Il n'y a pas de justification possible, pas d'excuse valable au manquement à la règle. Après, on est obligé -pour ceux qui veulent s'en éloigner- d'évoquer des cas de conscience ou des rappels à l'Histoire. Dans un parti démocratique, dans un parti qui fait prévaloir le vote, on ne peut pas sortir du jugement majoritaire des militants et des adhérents. C'est bien la raison pour laquelle, nous devons d'abord infliger une sanction politique et morale à ceux qui s'en détournent et ne pas entrer dans je ne sais quel processus disciplinaire, dans je ne sais quelle procédure de conflit interne. La meilleure façon de ramener chacun à la règle collective, de ramener chacun au respect du vote des militants, c'est de montrer que l'orientation qui a été la nôtre va gagner devant les Français.
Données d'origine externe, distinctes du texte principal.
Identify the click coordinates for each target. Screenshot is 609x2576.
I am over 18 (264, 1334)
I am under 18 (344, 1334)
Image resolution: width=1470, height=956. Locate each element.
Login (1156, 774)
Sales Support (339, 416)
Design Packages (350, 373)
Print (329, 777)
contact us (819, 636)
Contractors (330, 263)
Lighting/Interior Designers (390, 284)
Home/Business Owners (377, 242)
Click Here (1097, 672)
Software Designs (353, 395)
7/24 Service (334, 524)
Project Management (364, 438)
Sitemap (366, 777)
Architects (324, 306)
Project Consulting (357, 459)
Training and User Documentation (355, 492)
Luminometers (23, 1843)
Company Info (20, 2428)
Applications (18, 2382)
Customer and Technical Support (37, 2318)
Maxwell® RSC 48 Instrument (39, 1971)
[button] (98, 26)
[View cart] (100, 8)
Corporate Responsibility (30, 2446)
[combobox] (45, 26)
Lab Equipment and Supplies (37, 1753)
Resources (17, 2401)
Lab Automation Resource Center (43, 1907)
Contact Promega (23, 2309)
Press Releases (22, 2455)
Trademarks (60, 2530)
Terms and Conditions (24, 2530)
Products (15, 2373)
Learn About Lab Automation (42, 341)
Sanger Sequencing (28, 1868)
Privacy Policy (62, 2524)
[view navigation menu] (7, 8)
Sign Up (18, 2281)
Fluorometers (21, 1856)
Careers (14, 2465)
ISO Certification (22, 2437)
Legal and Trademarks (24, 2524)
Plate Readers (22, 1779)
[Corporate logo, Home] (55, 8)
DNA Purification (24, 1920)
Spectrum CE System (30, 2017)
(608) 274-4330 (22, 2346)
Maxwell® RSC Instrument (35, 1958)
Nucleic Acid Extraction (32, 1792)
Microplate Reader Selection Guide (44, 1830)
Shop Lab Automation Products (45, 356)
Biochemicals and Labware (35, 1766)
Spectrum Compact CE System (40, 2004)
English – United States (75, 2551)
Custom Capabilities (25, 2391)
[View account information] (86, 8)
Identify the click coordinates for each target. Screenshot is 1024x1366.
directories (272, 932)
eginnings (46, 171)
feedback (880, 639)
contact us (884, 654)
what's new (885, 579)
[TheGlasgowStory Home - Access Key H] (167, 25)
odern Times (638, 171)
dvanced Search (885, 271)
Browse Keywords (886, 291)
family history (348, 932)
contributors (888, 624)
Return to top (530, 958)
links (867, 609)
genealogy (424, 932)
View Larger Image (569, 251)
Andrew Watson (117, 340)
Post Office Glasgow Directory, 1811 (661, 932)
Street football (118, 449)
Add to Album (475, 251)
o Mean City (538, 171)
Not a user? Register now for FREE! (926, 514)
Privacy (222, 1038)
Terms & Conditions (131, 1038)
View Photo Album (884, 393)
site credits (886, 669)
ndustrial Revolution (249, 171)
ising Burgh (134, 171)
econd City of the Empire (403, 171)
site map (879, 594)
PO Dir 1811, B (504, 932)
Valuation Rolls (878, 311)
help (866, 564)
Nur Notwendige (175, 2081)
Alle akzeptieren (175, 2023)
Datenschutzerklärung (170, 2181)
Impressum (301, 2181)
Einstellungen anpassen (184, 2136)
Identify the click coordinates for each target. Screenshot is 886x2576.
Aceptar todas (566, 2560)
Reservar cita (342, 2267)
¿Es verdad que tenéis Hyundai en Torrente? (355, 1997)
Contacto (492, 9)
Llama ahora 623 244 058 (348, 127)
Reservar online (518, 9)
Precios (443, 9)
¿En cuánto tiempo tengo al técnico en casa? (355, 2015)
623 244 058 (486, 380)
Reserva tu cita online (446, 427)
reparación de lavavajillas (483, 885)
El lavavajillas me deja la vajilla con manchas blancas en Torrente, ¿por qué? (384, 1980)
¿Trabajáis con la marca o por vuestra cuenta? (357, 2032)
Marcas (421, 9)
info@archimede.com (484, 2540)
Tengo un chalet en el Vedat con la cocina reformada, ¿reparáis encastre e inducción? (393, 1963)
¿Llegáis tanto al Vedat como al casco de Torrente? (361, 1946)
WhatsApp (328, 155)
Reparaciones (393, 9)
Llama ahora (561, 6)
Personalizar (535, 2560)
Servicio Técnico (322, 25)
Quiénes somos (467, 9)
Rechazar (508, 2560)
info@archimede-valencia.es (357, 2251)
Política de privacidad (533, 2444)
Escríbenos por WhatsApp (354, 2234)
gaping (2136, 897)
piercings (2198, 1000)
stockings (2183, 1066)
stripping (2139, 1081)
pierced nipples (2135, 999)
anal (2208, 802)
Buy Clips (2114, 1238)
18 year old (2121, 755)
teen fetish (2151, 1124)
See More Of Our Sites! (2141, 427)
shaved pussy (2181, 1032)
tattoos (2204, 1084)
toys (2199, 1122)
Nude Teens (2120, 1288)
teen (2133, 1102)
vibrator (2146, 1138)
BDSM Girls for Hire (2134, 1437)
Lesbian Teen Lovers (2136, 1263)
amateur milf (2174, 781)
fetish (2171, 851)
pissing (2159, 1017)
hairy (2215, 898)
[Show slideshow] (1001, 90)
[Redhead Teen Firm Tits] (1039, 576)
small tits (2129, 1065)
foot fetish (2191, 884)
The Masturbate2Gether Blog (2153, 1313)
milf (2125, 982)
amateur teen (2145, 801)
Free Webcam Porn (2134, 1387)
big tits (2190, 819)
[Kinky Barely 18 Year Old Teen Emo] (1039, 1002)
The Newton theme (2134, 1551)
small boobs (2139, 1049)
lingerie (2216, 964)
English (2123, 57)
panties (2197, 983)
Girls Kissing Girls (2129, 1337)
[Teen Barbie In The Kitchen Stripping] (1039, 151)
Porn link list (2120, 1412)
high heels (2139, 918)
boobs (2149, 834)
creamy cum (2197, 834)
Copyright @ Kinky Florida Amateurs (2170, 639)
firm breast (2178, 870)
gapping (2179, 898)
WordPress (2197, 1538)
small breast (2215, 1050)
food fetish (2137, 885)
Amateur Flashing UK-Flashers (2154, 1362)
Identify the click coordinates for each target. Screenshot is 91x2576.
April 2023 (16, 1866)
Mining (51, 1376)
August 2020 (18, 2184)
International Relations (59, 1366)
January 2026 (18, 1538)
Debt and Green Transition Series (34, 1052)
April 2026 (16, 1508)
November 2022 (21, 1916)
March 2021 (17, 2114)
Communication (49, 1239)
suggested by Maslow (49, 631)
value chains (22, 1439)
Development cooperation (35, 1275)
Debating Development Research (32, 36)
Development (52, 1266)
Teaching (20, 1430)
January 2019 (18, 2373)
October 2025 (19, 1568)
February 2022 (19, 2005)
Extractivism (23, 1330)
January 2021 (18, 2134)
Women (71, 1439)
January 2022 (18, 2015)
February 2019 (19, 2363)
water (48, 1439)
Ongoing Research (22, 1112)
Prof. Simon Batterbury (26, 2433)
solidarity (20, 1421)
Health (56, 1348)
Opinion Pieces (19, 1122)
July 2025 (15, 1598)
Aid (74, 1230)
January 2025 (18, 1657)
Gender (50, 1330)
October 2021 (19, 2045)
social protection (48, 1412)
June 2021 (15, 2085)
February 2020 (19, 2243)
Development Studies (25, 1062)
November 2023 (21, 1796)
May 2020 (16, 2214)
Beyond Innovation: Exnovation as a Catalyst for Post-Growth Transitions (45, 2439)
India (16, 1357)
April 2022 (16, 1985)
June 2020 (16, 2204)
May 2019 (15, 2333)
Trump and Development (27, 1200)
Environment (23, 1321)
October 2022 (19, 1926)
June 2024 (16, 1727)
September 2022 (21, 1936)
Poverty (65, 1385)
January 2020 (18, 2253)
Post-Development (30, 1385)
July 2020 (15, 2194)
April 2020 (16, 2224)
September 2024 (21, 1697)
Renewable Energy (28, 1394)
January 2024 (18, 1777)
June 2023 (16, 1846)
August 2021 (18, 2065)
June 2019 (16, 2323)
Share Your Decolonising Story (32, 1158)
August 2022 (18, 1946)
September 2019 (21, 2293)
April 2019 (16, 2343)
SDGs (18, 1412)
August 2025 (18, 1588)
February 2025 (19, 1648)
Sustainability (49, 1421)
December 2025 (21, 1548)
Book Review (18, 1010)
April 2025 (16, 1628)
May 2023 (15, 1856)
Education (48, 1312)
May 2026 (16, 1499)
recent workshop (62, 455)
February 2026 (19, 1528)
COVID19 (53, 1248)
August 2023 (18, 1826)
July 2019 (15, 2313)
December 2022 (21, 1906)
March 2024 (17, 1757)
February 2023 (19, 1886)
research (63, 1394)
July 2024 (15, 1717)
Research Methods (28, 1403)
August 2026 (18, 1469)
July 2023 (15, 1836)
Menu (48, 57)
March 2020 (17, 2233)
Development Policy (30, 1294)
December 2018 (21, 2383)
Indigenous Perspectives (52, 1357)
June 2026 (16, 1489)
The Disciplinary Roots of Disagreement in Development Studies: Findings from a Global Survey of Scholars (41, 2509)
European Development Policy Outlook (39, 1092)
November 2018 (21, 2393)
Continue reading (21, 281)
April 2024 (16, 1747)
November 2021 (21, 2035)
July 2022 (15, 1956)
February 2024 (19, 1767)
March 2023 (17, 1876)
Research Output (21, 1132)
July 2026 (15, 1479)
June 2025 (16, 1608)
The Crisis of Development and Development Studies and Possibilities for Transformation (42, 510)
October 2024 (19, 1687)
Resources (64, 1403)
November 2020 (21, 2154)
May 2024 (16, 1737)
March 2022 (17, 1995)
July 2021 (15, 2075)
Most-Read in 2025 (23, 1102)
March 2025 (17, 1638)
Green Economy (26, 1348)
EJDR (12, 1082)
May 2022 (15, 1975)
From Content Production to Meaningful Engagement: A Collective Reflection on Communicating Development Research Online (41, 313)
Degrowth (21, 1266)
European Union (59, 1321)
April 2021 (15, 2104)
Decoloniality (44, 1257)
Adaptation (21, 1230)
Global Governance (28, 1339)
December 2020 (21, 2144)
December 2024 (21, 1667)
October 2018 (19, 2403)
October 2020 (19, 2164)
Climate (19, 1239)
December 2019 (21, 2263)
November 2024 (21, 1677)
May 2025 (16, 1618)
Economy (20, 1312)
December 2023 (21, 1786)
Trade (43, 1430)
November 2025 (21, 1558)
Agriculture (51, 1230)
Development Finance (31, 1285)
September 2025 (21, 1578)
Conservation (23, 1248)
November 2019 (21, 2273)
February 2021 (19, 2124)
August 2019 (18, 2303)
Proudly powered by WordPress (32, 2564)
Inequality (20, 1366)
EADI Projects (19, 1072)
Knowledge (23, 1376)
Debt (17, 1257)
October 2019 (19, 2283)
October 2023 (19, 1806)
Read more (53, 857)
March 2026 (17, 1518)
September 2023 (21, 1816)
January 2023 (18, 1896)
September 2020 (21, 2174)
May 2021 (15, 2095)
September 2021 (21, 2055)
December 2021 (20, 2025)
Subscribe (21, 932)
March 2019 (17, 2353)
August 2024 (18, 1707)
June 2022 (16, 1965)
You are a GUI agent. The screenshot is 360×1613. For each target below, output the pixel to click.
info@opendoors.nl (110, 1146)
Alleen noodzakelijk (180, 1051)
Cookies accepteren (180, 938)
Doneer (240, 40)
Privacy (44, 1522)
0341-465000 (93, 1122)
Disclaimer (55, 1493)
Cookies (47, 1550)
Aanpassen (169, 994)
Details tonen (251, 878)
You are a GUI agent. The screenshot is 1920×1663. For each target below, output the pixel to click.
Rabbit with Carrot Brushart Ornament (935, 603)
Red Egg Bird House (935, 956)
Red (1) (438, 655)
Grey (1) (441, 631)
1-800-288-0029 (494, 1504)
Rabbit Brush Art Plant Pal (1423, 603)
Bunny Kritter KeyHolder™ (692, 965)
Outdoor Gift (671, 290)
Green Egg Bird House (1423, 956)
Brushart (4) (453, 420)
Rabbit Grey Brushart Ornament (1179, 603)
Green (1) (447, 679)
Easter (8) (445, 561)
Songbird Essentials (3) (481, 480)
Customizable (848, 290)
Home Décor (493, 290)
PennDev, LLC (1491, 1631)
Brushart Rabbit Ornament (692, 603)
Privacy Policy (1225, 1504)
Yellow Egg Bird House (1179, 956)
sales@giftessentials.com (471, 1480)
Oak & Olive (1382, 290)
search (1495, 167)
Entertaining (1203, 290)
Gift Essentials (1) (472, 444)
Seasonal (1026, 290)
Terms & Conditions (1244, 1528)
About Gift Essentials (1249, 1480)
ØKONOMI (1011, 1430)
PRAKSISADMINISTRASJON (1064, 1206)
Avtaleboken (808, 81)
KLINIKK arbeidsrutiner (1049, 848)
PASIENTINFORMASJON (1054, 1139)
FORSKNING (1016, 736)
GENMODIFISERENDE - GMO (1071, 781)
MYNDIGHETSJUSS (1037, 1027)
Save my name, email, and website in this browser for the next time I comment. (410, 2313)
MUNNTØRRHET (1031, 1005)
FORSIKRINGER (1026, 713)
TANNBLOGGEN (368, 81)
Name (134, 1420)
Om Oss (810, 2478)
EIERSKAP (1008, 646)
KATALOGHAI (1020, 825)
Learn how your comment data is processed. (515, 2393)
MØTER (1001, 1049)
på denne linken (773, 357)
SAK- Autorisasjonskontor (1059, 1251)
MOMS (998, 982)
Je ne vous dis pas qu'il n'y aura pas de rendez-vous après, parce que le vote des militants va avoir l'occasion de s'exprimer. D'abord dans les congrès du Parti socialiste, ensuite dans la désignation des candidats pour toutes les élections. Je rappelle donc à chacun et à chacune ces rendez-vous. On n'en a pas fini avec les militants. On les retrouve toujours à un moment sur notre route. Ils auront rendez-vous avec les militants. Qu'ils s'en souviennent dès à présent. Cela les ramènera un peu à l'équilibre.
Mais, comme Premier secrétaire, je ne ferai pas de surenchère, de polémique, de lutte interne. Nous avons mieux à faire. Aujourd'hui, ce que nous avons à faire, c'est de faire gagner le oui dans notre pays et je ne m'en détournerai pas. Car c'est le seul objectif qui nous permettra d'atteindre les autres.
Je vous appelle à être attentifs dans vos fédérations à cette unité du Parti. On nous dira que nous sommes peut-être oublieux des contraintes que nous avions posées. J'entends cet argument. Mais je veux ici être unitaire pour tous, parce qu'il y aura aussi un après référendum dans le Parti socialiste. Et notre rôle, en tout cas celui des responsables qui sont ici, sera de faire en sorte qu'au lendemain de ce référendum victorieux, nous puissions nous retrouver tous, fiers de nos règles communes, fiers du résultat obtenu. Car, de notre unité dépend le reste et dépend notamment le rassemblement de la gauche.
J'entends ce qui se dit, je lis ce qui s'écrit. L'Europe a toujours été un sujet de controverse à gauche -et même au Parti socialiste. Souvenons-nous de 1992. Nous savons que l'Europe a toujours traversé le Parti socialiste et la gauche, y compris lorsque François Mitterrand -devenant Premier secrétaire après Epinay- signe le programme commun avec le Parti communiste. Pensez-vous qu'il a été simple de mettre au cur du rassemblement qui s'opérait la question européenne ? Et même dans le Parti socialiste, il a fait un congrès extraordinaire pour imposer la ligne européenne qui était la sienne et qui est la nôtre encore aujourd'hui. Pour autant, cela n'a jamais empêché l'unité des socialistes ni le rassemblement de la gauche !
Par conséquent, encore aujourd'hui, le clivage européen n'est pas le clivage principal. Le clivage principal, c'est le clivage entre la droite et la gauche. Et l'oublier, ce serait à ce moment-là exonérer la droite, le pouvoir, de sa propre responsabilité.
L'Europe n'empêche pas le rassemblement de la gauche ; c'est souvent le rassemblement de la gauche qui fait avancer l'Europe. Paradoxe ; car c'est avec les victoires de la gauche -celles de Mitterrand, puis celles de Lionel Jospin- que la gauche a su faire avancer l'Europe.
Voilà pourquoi, en ce moment du mois de mars, a, à peine trois mois du référendum du 29 mai, nous sommes rassemblés ici, conscients d'être fidèles à l'identité du Parti socialiste à travers ses engagements européens, conscients du sens de l'unité qui doit être la nôtre, de la perspective du rassemblement de la gauche. Tout ceci constitue les marqueurs de notre identité et ce seront les conditions de nos victoires futures.